Stated problem 1 – Using the Highlander review, state yes or no for each of these statements, quoting the words that decide it: (a) Highlander came out on Showtime in 1986; (b) Clancy Brown played Connor McLeod; (c) Sean Connery played Juan Sánchez Villa-Lobos Ramírez.
Stated problem 2 – In the records, rewrite the part that opens with the line containing "The width and height of the screenshot is (1280, 720). Find" and closes with the line containing "What do you see at coordinates (540, 1851)", replacing "element" with "control" and changing nothing else.

If your head comes away from your audition…it’s over
Hackings and beheadings: O What Fun!
Once upon a time there comes along a movie that blows you away with its incredible ideologies. I’m talking about Terminator. The Matrix. Inception. Bill & Ted’s Excellent Adventure. Movies with concepts that are beyond the scope of mortal thinking.
Highlander is such a movie! Ohhhhh, it had everything: Immortals slashing their way to win The Prize, which, if you remember, included omniscience, sweeping 80’s music video camera shots, cheap monster graphic effects, and 80’s arm-candy women with feathered hair and lots of rouge. For me, I would be content with just an endless supply of cheeseburgers. But I’m sure you feel the same.
On the one side you have Connor McLeod of the clan McLeod (played by Christopher Lambert, who starred in this movie and, well, really only this movie), hailing from the Highlands, which is another way of saying he lives so far up there that he’s nearly in outer space, so he has to wear a kilt so that he can flash all of us mortals down here. There’s no air up there, but he’s an immortal, remember.
And on the other side, you have The Kurgan, played by Clancy Brown: a man with an effeminate name who got to play a man without an effeminate name. The Kurgan was a barbarian of a man hellbent on world domination accomplished through performing the worst Christian Bale Batman voice impression possible. Someone give that man a lozenge, and an even more masculine name. I think Agamemnon will do nicely.
When Highlander came out on Showtime in 1986, I was hooked. Is it graphic? Yes. Is that why I was hooked? Yes, because I was a zit-faced angst-ridden teenage boy who loved seeing people hack at each other with swords, set to furious guitar riffs by Queen. It was a time of questioning, so Queen and swords was just the right recipe. I see a little silhouetto of a man… Scaramouche, Scaramouche, will you do the fandango? See? There was a question mark right there. Questioning.
My favorite element was Sean Connery, a Scottish man who hails from Spain (because, ya know, casting reasons) who played Juan Sánchez Villa-Lobos Ramírez, a name which in ancient Latin means “My Name is Much Too Long.” Unfortunately, Mr. SVLR gets dispatched much too quickly, so you never in fact get to see an immortal ask for a martini: shaken, not stirred. This is disappointing of course, but not enough to make me hit stop and switch to Purple Rain, another musical movie hit for the angst in teenagers everywhere, featuring music by the artist formerly known in life as the artist who was formerly known as Unpronouncable Symbol, who is the artist formerly known as Prince. But you do have to hand it to the makeup artists for making Sean Connery look like he was still 35, when in fact in 1986 he was 328.
Ultimately, Highlander’s plot centers around lots of people cutting each other’s heads off, because beheadings were en vogue, it was a Friday night and there was nothing better to do. But then the scriptwriters said, “no, that sucks…let’s have them be freaking immortals with freaking swords…yeah!!!” And then everyone agreed and went out and drank much beer. Thus Highlander was born, and zit-faced angst-ridden Queen-loving teenage boys everywhere were pleased.
How does this relate to voiceovers, you ask? Hold on to your neck, and I’ll tell you. It’s a cut-throat affair, and you’ve got to keep your kilt about you, aye, lad.

Items –
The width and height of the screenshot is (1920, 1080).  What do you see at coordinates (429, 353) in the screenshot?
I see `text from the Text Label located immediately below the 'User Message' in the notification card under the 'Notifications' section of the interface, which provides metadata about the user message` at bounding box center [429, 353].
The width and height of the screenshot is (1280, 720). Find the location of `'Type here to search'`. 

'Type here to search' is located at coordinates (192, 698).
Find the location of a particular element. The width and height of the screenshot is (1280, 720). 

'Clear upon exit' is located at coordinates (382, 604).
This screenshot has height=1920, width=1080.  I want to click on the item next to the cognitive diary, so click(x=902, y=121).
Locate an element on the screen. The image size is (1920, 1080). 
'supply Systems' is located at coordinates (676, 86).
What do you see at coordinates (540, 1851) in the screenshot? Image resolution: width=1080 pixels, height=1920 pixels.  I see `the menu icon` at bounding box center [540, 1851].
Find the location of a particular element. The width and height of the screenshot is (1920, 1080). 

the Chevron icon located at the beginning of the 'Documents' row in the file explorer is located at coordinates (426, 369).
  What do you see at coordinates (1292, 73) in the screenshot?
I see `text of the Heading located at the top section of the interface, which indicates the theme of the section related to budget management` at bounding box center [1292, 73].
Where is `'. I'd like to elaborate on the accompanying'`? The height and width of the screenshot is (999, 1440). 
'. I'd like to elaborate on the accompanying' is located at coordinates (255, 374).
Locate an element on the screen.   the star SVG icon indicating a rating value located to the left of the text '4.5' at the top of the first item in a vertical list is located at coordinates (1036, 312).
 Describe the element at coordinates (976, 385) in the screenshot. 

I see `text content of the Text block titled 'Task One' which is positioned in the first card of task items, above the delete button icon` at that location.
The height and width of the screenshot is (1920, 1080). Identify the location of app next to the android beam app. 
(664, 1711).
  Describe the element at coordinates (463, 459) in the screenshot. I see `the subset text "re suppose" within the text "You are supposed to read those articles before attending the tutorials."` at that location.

Written solution 1 –
(a) Yes: "When Highlander came out on Showtime in 1986, I was hooked."
(b) No: "On the one side you have Connor McLeod of the clan McLeod (played by Christopher Lambert".
(c) Yes: "Sean Connery, a Scottish man who hails from Spain (because, ya know, casting reasons) who played Juan Sánchez Villa-Lobos Ramírez".

Written solution 2 –
The width and height of the screenshot is (1280, 720). Find the location of `'Type here to search'`. 

'Type here to search' is located at coordinates (192, 698).
Find the location of a particular control. The width and height of the screenshot is (1280, 720). 

'Clear upon exit' is located at coordinates (382, 604).
This screenshot has height=1920, width=1080.  I want to click on the item next to the cognitive diary, so click(x=902, y=121).
Locate an control on the screen. The image size is (1920, 1080). 
'supply Systems' is located at coordinates (676, 86).
What do you see at coordinates (540, 1851) in the screenshot? Image resolution: width=1080 pixels, height=1920 pixels.  I see `the menu icon` at bounding box center [540, 1851].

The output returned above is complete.